This is not a hermeneutics question, but rather, a Greek grammar question inspired by a verse from the Bible. Adverbial clauses are common to English, Ancient Greek, and Latin, and I believe there is an adverbial clause in this verse. My question is: how common is it for an accusative noun to stand on its own with a modifying participle, inside an adverbial clause?
(Eph. 1:16) οὐ παύομαι εὐχαριστῶν ὑπὲρ ὑμῶν μνείαν ποιούμενος ἐπὶ τῶν προσευχῶν μου,
I do not cease giving thanks for you, a remembrance being made in my prayers,
In the above verse from Ephesians, the clause μνείαν ποιούμενος ἐπὶ τῶν προσευχῶν μου seems to be adverbial, as it modifies the action of the previous clause. It describes how he is giving thanks, by making a remembrance in his prayers.

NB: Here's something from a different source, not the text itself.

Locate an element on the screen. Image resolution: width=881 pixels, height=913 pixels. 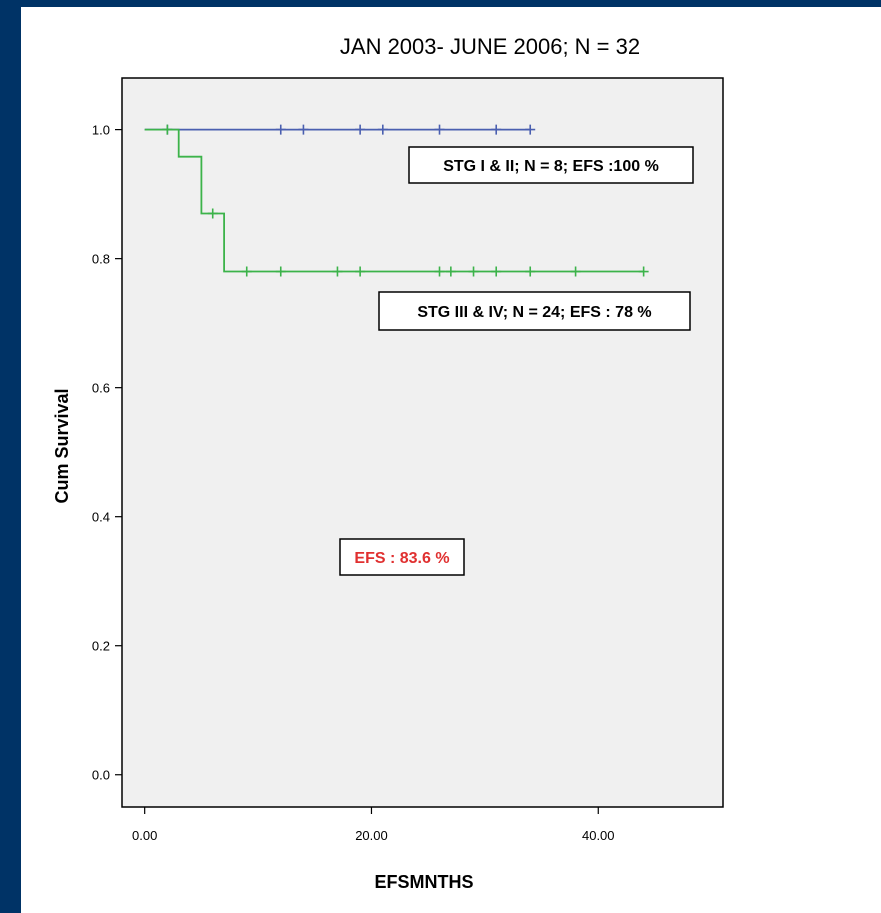
annotation-overall-efs: EFS : 83.6 % is located at coordinates (402, 557).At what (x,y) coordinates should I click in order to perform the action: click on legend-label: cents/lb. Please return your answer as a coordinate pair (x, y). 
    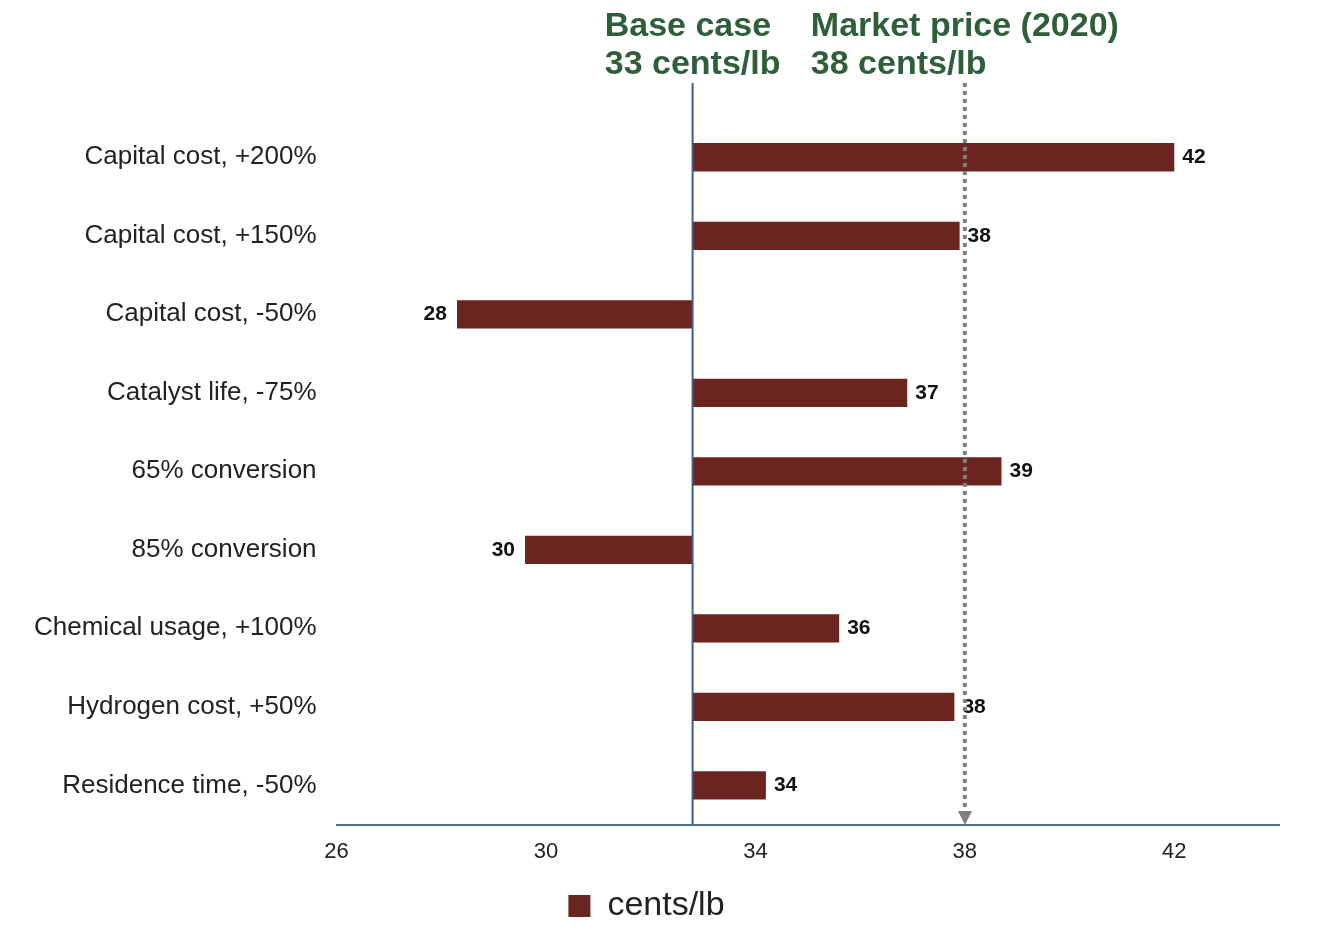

You can see that the noun μνείαν ("remembrance") is in the accusative, which strikes me as interesting. It is this observation which prompted me to ask my question, of how common it is to find an accusative noun introducing an adverbial dependent clause.
I would be interested in the feedback of any Greek scholars here, or any Latin scholars who find a parallel in the Latin language. I have not encountered examples like this of adverbial clauses, but perhaps you have in your readings of Attic Greek, Koine Greek, or Latin.
I am also tempted to call it an a.c.p — accusativus cum participio. Is there such a thing!?